Directive
Return every one of the following records verbatim, with no changes.
Start
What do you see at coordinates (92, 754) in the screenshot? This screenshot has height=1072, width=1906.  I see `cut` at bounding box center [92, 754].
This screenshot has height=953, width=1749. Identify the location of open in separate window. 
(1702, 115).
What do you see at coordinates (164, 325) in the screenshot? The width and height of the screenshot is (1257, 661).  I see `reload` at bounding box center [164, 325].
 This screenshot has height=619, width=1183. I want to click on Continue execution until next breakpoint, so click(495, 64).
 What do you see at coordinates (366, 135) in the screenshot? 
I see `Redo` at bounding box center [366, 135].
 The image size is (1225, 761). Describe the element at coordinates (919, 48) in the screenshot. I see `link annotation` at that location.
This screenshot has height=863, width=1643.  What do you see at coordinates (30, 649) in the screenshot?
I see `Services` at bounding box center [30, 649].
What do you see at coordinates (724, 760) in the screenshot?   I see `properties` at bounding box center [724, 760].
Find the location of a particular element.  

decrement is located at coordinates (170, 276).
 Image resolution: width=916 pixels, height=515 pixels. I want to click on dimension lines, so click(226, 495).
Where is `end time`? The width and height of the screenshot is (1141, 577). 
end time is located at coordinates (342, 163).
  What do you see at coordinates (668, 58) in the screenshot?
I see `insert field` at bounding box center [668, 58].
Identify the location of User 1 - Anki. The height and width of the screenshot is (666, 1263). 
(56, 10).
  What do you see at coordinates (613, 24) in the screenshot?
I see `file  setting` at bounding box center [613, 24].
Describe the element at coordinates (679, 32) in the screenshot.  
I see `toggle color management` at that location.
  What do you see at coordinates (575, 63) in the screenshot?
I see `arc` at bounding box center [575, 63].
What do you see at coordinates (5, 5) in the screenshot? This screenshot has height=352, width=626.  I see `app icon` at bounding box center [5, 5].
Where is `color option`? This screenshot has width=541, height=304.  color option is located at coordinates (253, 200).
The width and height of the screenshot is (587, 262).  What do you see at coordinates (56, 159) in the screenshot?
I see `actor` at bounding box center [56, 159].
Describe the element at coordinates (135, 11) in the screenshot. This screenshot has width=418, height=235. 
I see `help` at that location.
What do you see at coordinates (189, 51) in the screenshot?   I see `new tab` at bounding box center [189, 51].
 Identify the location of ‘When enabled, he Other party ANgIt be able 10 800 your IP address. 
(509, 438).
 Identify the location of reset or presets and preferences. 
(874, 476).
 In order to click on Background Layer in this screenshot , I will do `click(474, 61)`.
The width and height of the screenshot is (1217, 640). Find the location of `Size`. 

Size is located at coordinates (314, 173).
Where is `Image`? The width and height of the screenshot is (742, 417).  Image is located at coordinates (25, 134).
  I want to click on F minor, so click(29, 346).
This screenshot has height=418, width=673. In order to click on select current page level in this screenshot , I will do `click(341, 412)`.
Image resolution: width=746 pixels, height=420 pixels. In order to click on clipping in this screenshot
End
Response below
What do you see at coordinates (92, 754) in the screenshot? This screenshot has height=1072, width=1906.  I see `cut` at bounding box center [92, 754].
This screenshot has height=953, width=1749. Identify the location of open in separate window. 
(1702, 115).
What do you see at coordinates (164, 325) in the screenshot? The width and height of the screenshot is (1257, 661).  I see `reload` at bounding box center [164, 325].
 This screenshot has height=619, width=1183. I want to click on Continue execution until next breakpoint, so click(495, 64).
 What do you see at coordinates (366, 135) in the screenshot? 
I see `Redo` at bounding box center [366, 135].
 The image size is (1225, 761). Describe the element at coordinates (919, 48) in the screenshot. I see `link annotation` at that location.
This screenshot has height=863, width=1643.  What do you see at coordinates (30, 649) in the screenshot?
I see `Services` at bounding box center [30, 649].
What do you see at coordinates (724, 760) in the screenshot?   I see `properties` at bounding box center [724, 760].
Find the location of a particular element.  

decrement is located at coordinates (170, 276).
 Image resolution: width=916 pixels, height=515 pixels. I want to click on dimension lines, so click(226, 495).
Where is `end time`? The width and height of the screenshot is (1141, 577). 
end time is located at coordinates (342, 163).
  What do you see at coordinates (668, 58) in the screenshot?
I see `insert field` at bounding box center [668, 58].
Identify the location of User 1 - Anki. The height and width of the screenshot is (666, 1263). 
(56, 10).
  What do you see at coordinates (613, 24) in the screenshot?
I see `file  setting` at bounding box center [613, 24].
Describe the element at coordinates (679, 32) in the screenshot.  
I see `toggle color management` at that location.
  What do you see at coordinates (575, 63) in the screenshot?
I see `arc` at bounding box center [575, 63].
What do you see at coordinates (5, 5) in the screenshot? This screenshot has height=352, width=626.  I see `app icon` at bounding box center [5, 5].
Where is `color option`? This screenshot has width=541, height=304.  color option is located at coordinates (253, 200).
The width and height of the screenshot is (587, 262).  What do you see at coordinates (56, 159) in the screenshot?
I see `actor` at bounding box center [56, 159].
Describe the element at coordinates (135, 11) in the screenshot. This screenshot has width=418, height=235. 
I see `help` at that location.
What do you see at coordinates (189, 51) in the screenshot?   I see `new tab` at bounding box center [189, 51].
 Identify the location of ‘When enabled, he Other party ANgIt be able 10 800 your IP address. 
(509, 438).
 Identify the location of reset or presets and preferences. 
(874, 476).
 In order to click on Background Layer in this screenshot , I will do `click(474, 61)`.
The width and height of the screenshot is (1217, 640). Find the location of `Size`. 

Size is located at coordinates (314, 173).
Where is `Image`? The width and height of the screenshot is (742, 417).  Image is located at coordinates (25, 134).
  I want to click on F minor, so click(29, 346).
This screenshot has height=418, width=673. In order to click on select current page level in this screenshot , I will do `click(341, 412)`.
Image resolution: width=746 pixels, height=420 pixels. In order to click on clipping in this screenshot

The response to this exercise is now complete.